Virüs maalesef kapalı ortamlarda çok hızlı bulaşıyor. Salgını hayatımızdan çıkarmak
için tüm kural ve tedbirlere titizlikle uyumalıyız. Bu nedenle Sakarya ilimizde
salgının en hızlı yayılma nedeni olan ev ziyaretleri, hangi nedenle olursa
olsun evlerde ve kapalı mekanlarda bir araya gelmeleri sonlandırmalıyız,
taziye, mevlid gibi faaliyetlere bir an önce son vermemiz gerekiyor. Hastalık
bulaştırmanın, ciddi bir hak ihlali, dini sorumluluk ve kul hakkına girmek
olduğunun da bilincinde olarak, Peygamber Efendimizin (s.a.s) salgın
dönemlerinde evlerinizde kalın tavsiyesine uyarak ev ziyaretleri yapmama,
misafir kabul etmeme ve özellikle cenazeler sonrası taziye, mevlid gibi bir araya
gelmelerin yapılmaması konusunda Sakaryalı kadınlarımızdan özel hassasiyet
bekliyorum.
Özellikle önümüzdeki 15 gün salgının etkisinin
azaltılması için çok önemli olduğunu hatırlatmak istiyorum.

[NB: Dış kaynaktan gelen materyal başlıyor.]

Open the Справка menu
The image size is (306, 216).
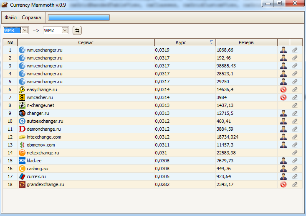tap(31, 17)
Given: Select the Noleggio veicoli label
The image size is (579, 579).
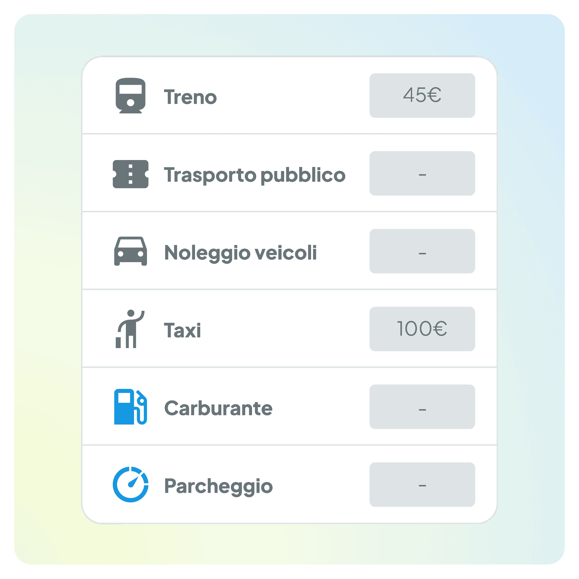Looking at the screenshot, I should (x=240, y=253).

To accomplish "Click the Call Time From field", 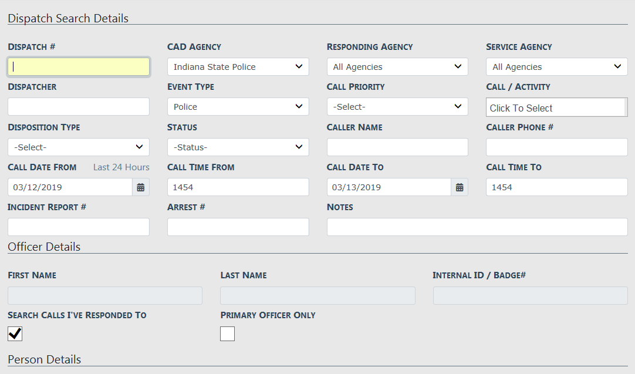I will (238, 187).
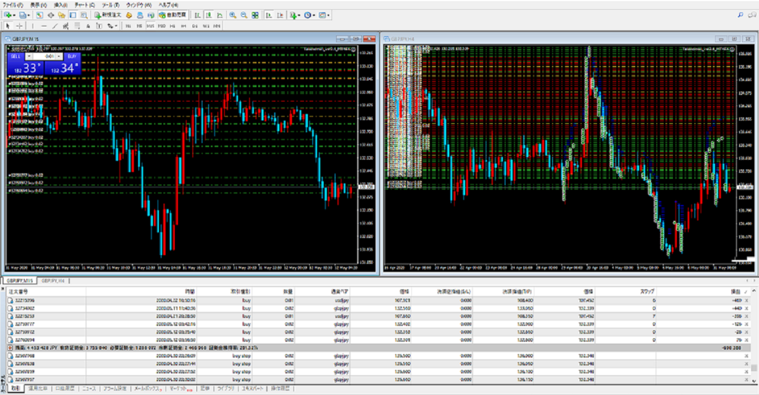The image size is (759, 395).
Task: Click the search magnifier icon at top right
Action: coord(741,14)
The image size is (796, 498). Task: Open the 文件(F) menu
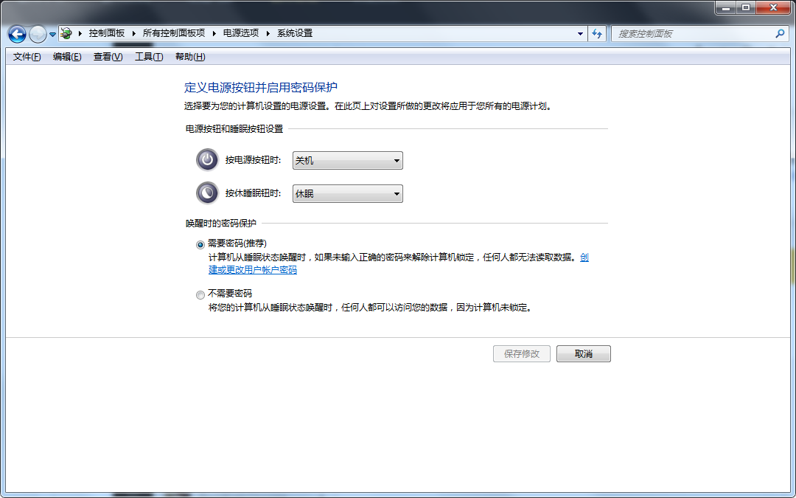click(27, 57)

Tüm Sakaryalı
kadınlarımızın bir seferberlik halinde kurallara tam uymalarını, hep birlikte
el ele vererek en kısa zamanda kırmızıdan maviye dönme konusunda üstün
gayretlerini beklediğimi ifade etmek istiyorum.

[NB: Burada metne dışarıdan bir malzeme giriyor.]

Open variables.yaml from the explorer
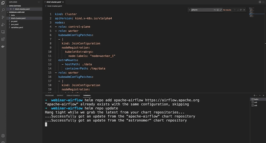This screenshot has width=266, height=143. point(17,27)
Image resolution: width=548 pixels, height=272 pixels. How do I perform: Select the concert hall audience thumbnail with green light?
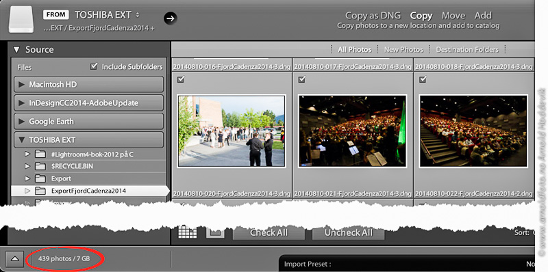click(352, 131)
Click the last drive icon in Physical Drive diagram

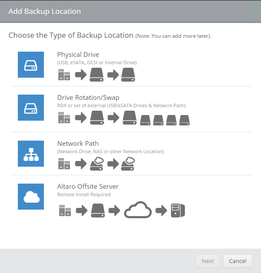pos(128,75)
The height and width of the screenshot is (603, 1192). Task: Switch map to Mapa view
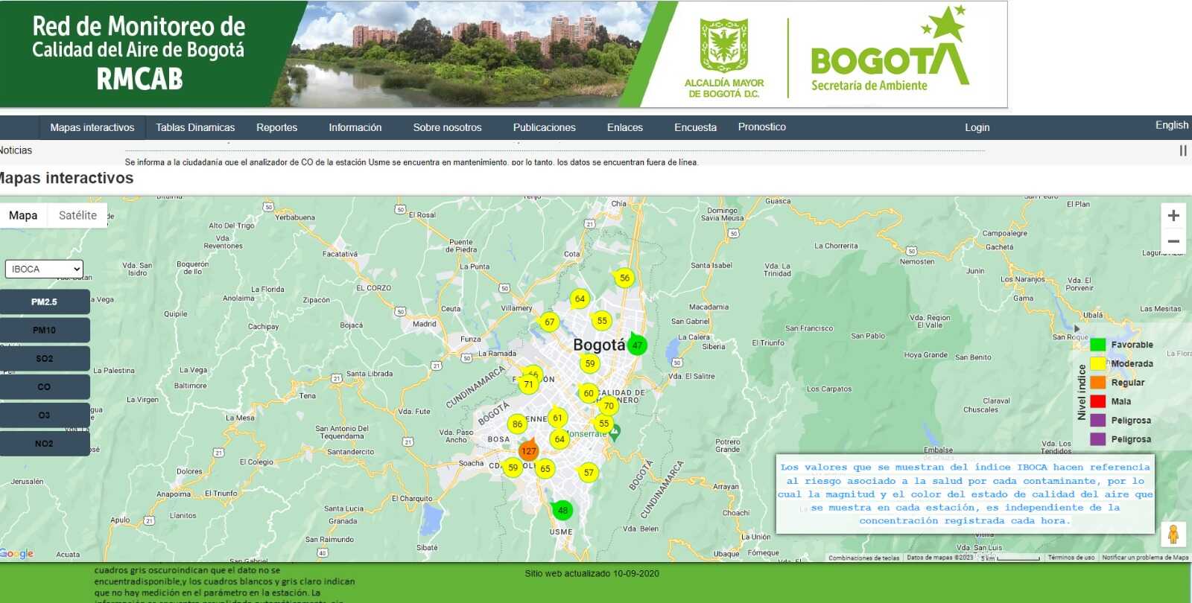point(23,215)
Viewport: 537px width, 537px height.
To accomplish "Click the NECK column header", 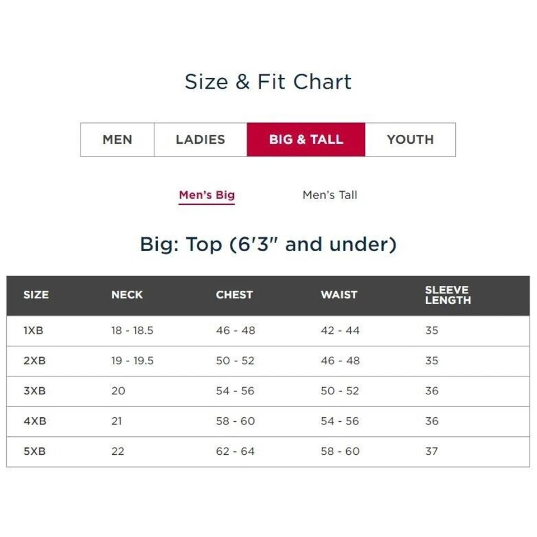I will pos(127,295).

Bu duygu ve düşüncelerle; ülkemizin bütünlüğü ve
milletimizin bekası için kahraman evlatlarını vatan uğruna şehit veren şehit
anneleri ve eşleri başta olmak üzere başarının, özverinin, fedakârlığın ve
metanetin timsali olan tüm kadınların “Dünya Kadınlar Günü’nü tebrik eder,
hepsine ayrı ayrı sevgi ve hürmetlerimi sunarım.